A ce jour, 26 Etats se sont prononcés en faveur d'une interdiction totale du développement des armes létales autonomes. Les derniers en date à avoir proposé des mesures d'interdiction sont l'Autriche, la Chine, Djibouti et la Colombie, en avril. «La Chine a une position ambivalente, précise néanmoins Yves Prigent. Elle ne plaide pas pour une interdiction totale, mais pour une limitation, pour éviter la prolifération sur un modèle proche de ce qui existe pour le nucléaire militaire.» L'Autriche est le seul pays européen à avoir pris position dans le sens d'une interdiction.

«Il y a une obligation des Etats par rapport au droit international», soutient Bénédicte Jeannerod. Un rapport de HRW paru le 21 août conclut que les armes autonomes violent la clause de Martens. Cette clause du droit international humanitaire exige que les technologies émergentes soient jugées sur la base des «principes de l'humanité et des exigences de la conscience publique». Des notions certes floues, mais sur lesquelles avait été fondée, en 1995, l'interdiction à titre préventif des armes à laser aveuglantes.

Les soixante-quinze ONG engagées dans la campagne «Stop Killer Robots» militent pour «des outils juridiques contraignants, sous la forme d'un traité d'interdiction», explique la directrice France de HRW. «En l'absence de traité ou de convention, la logique industrielle peut inciter à poursuivre les recherches pour rester dans la course», souligne Yves Prigent. «Stop Killer Robots» réclame des Etats qu'ils aboutissent à un «traité d'interdiction juridiquement contraignant d'ici fin 2019».
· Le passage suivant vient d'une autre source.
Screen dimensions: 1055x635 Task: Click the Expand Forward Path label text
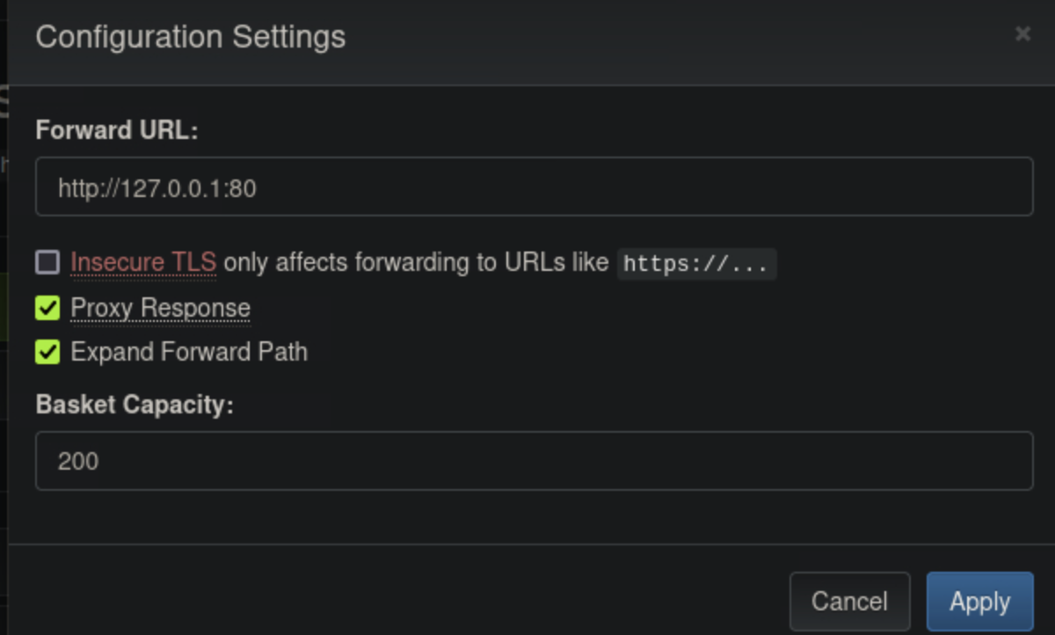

Rendez-vous est donné en novembre. «Une échéance importante, sur laquelle on mise beaucoup, affirme Bénédicte Jeannerod. Les réflexions issues de la réunion des experts à Genève vont nourrir celle des Etats en novembre. La perspective y sera plus politique, on pourra pousser à de vraies négociations.»

Et la France ?

«La France était assez en avance sur les discussions, puis il y a eu un infléchissement. On attend qu'elle retrouve cette dynamique et aille au-delà de ses déclarations», souligne Bénédicte Jeannerod. Dans son interview fleuve à Wired, détaillant sa vision de la technologie, Emmanuel Macron s'était dit «catégoriquement opposé» à des systèmes d'armes létales autonomes : «La décision de donner le feu vert doit être prise par un être humain parce qu'il faut quelqu'un qui en prenne la responsabilité.»

Le président français s'inscrit dans la courte tradition française en la matière, puisque c'est Paris qui avait lancé les débats aux Nations Unies sur ces systèmes d'arme. Depuis, la France s'y dit opposée, mais c'est tout. Ce que déplore Bénédicte Jeannerod : «On attend que ces déclarations d'intention soient dépassées, pour aboutir à de vraies initiatives et à un traité.»